The TLS protocol allows several modes of operation. The server authentication is a model that is frequently used by bank website. The client (web browser) will check if the server (the bank) is legitimate or not, but the server won't verify client on the TLS level. Typically that verification is done with other means, such as user credentials and 2FA. This is less secure.

The more secure, but harder to deploy alternative is to have mutual authentication, or Client Certificate Verification as it's being called by the MariaDB documentation. We recommend to enable mutual authentication so clients validates the server certificate and the server validates client certificates. You can go further on the the second point to check the client is really this one so protect against an authorized client faking another one.

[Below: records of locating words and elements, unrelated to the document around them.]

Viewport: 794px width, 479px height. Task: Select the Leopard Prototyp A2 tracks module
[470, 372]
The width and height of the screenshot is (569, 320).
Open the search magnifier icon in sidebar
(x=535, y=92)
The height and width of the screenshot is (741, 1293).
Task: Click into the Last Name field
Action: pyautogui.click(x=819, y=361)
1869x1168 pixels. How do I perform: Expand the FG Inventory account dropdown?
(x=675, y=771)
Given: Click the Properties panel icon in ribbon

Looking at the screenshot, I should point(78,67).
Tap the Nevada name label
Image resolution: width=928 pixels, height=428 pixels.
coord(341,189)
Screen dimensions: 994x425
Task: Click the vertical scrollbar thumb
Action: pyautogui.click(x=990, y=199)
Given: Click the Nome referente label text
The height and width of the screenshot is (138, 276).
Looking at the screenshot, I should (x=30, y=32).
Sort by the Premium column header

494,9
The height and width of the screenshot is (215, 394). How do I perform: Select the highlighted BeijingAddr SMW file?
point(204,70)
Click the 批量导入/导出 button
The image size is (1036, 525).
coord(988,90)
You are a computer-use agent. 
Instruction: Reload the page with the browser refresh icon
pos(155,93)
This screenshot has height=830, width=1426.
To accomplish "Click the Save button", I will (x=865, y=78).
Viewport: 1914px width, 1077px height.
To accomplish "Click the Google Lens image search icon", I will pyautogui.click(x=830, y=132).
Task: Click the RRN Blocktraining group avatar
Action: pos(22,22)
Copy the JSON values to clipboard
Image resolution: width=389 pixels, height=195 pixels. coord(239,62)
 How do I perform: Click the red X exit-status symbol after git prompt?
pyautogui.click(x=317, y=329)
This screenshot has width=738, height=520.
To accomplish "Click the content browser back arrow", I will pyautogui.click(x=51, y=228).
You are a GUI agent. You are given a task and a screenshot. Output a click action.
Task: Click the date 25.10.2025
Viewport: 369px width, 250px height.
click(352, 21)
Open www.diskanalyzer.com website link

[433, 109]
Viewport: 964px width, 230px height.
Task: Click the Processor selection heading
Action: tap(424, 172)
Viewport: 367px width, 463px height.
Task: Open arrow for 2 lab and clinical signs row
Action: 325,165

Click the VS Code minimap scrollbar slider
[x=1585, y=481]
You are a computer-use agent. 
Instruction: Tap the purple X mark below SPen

NOTE: If you do not use client certificate verification, the traffic is encrypted so protected against eavesdropping. This is enough against offline attacks but of course not against inline attacks as Man-in-the-Middle.

NOTE: Certificate Revocation Lists (CRLs) and similar features are complex to administrate without a clear benefit. You can still use them but only in the MySQL configuration.

The optional peer certificate validate which is the only point where you can get differences between MySQL variants. If you want to enable this, please consult your MySQL or MariaDB documentation.

It should be possible which certificates can be used to access specific databases, although this has not been tested. "require SSL' is not enough, if you control what users use as their entity certificates you should constraint connections from users using for instance 'REQUIRE SUBJECT' per user clause. This is done when creating or altering MySQL users.